▶ **The problem**:
Report every line of the records beneath this task that holds the string "agent".

▶ **Data supplied**:
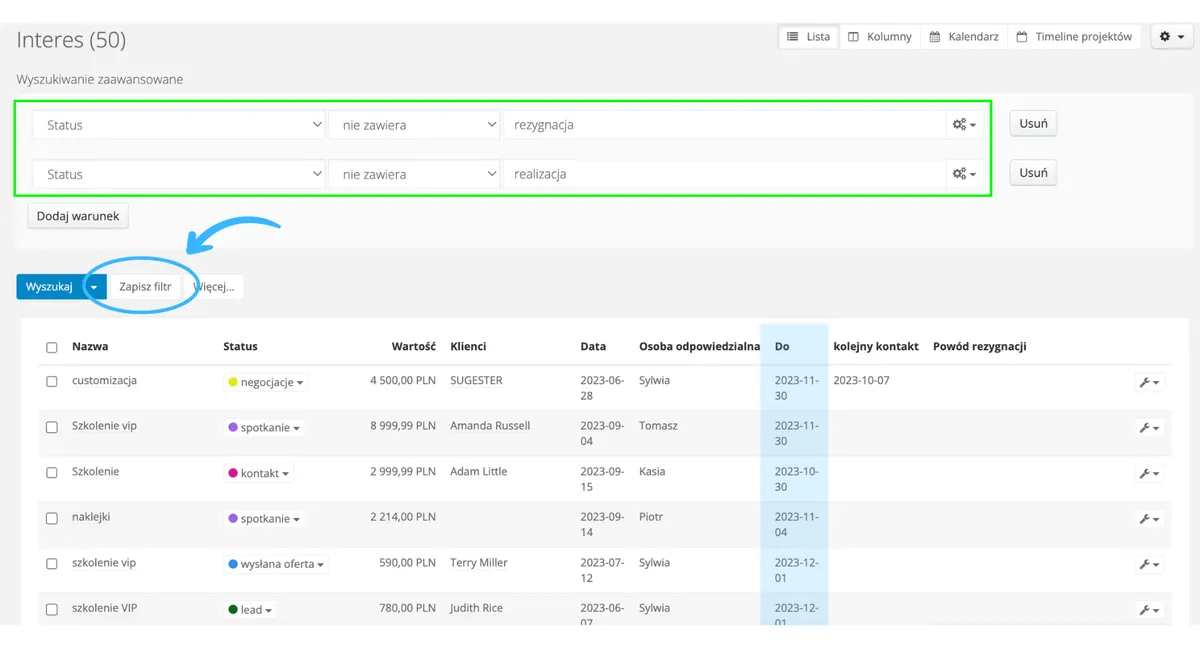Click the wrench icon in naklejki row
Screen dimensions: 1200x648
[x=1149, y=519]
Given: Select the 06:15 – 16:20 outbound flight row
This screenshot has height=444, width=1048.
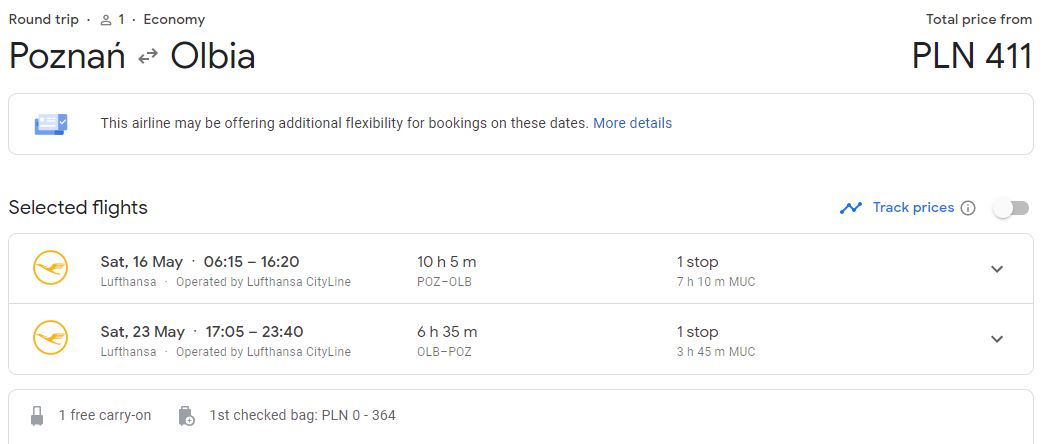Looking at the screenshot, I should (x=521, y=269).
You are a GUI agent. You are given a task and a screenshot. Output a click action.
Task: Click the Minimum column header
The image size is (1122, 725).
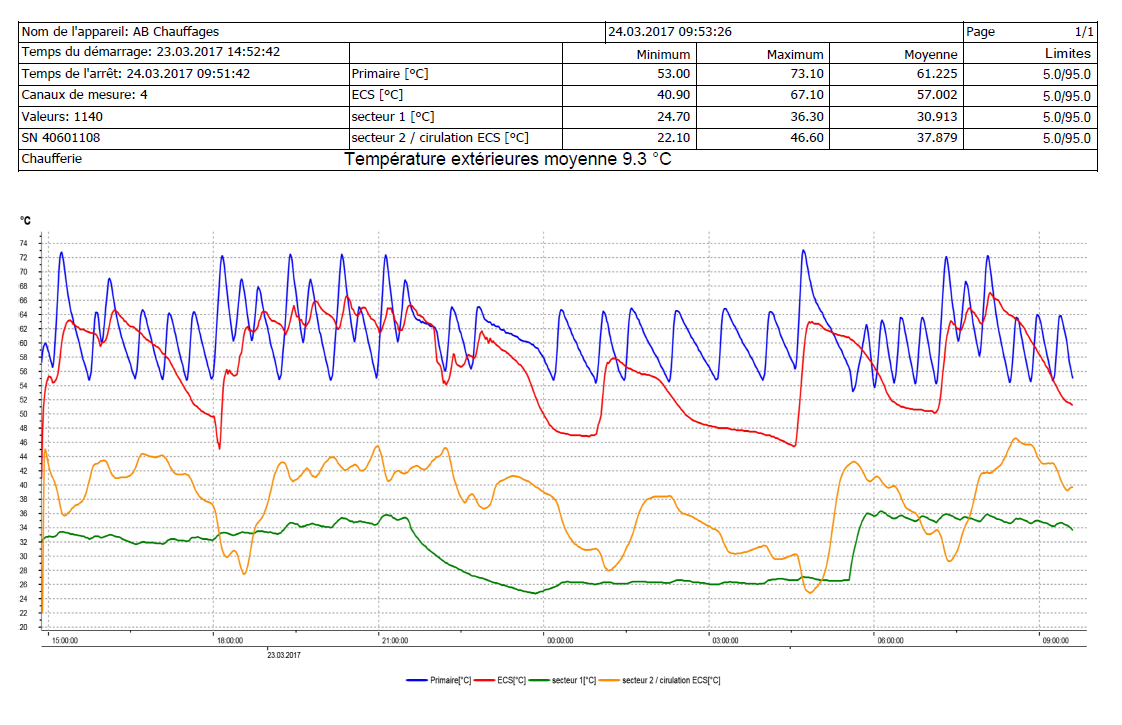coord(663,54)
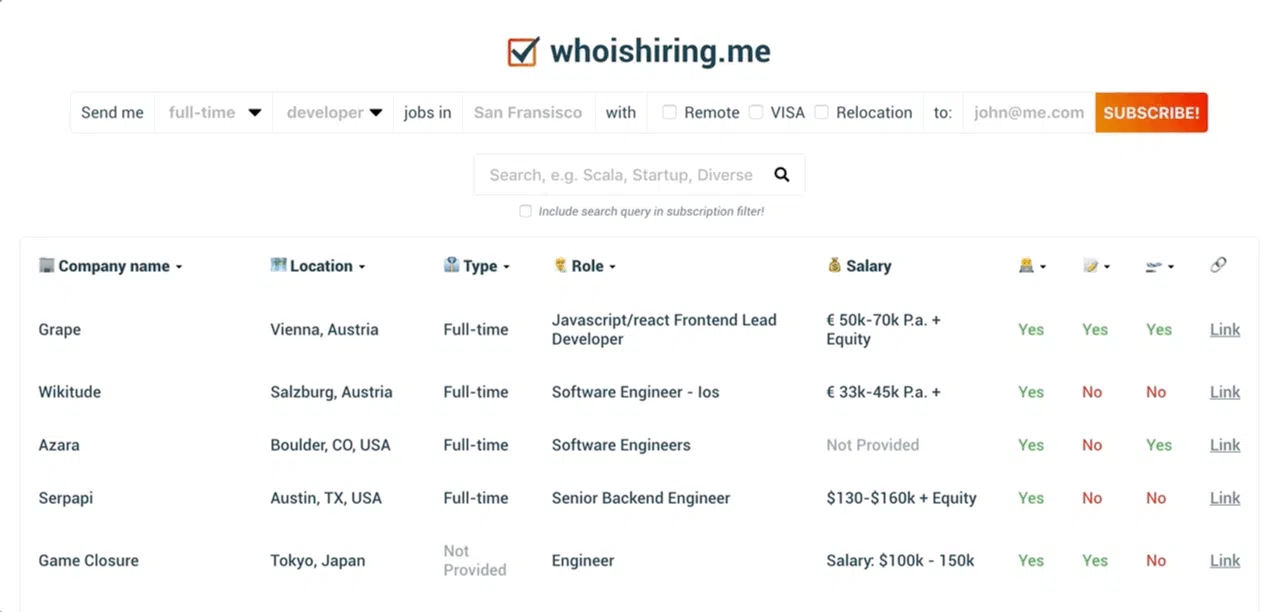Image resolution: width=1278 pixels, height=612 pixels.
Task: Tick the VISA checkbox
Action: pos(756,112)
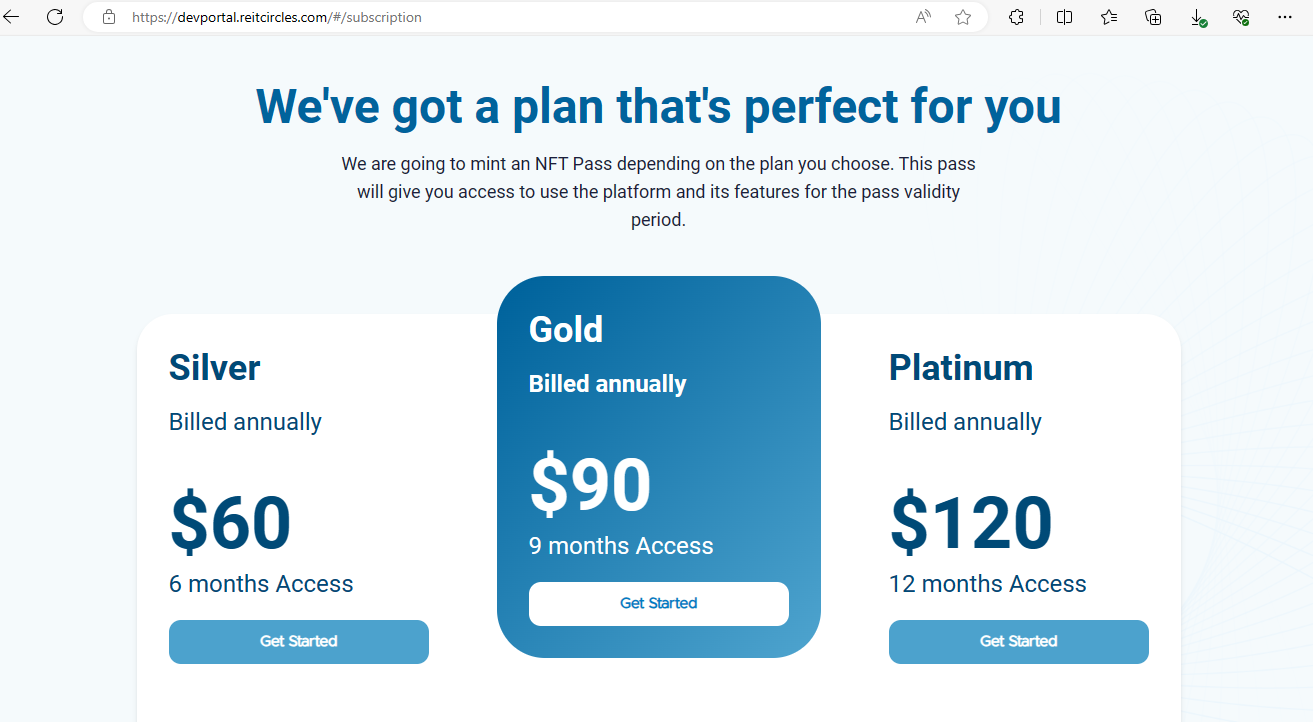The width and height of the screenshot is (1313, 722).
Task: Open the Extensions puzzle icon
Action: pos(1016,17)
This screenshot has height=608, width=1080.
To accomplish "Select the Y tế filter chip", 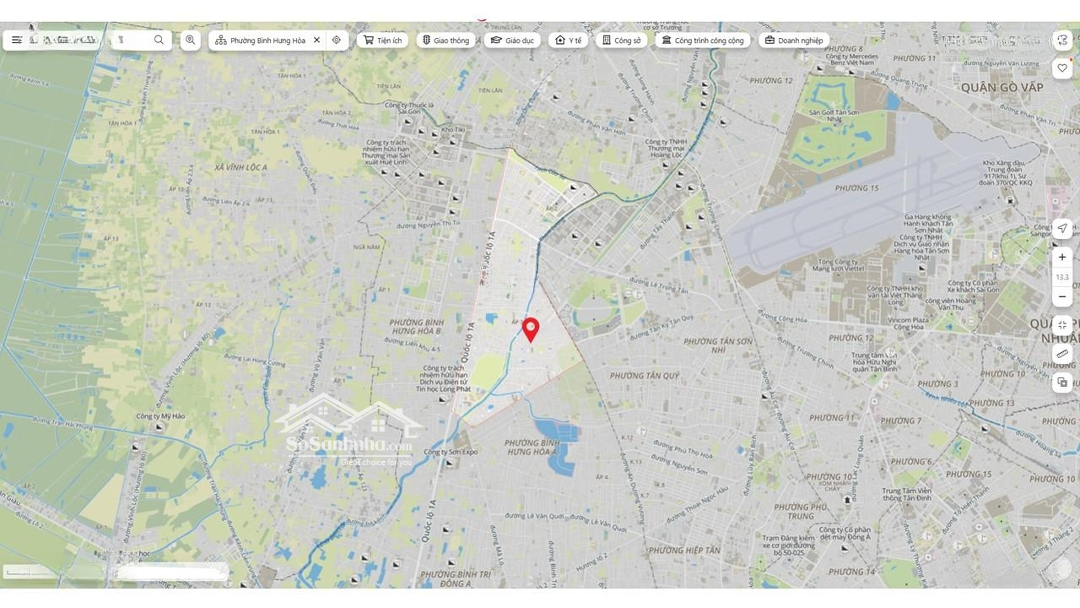I will click(568, 40).
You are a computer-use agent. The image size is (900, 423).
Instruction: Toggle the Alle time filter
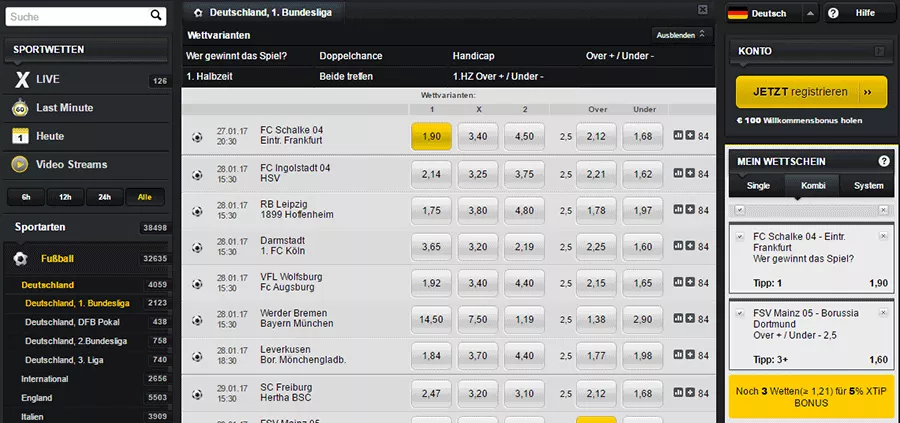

▶ **Response below**:
You are a GUI agent. You are given a task and a screenshot. Output a click action.
You are a computer-use agent. The image size is (900, 423).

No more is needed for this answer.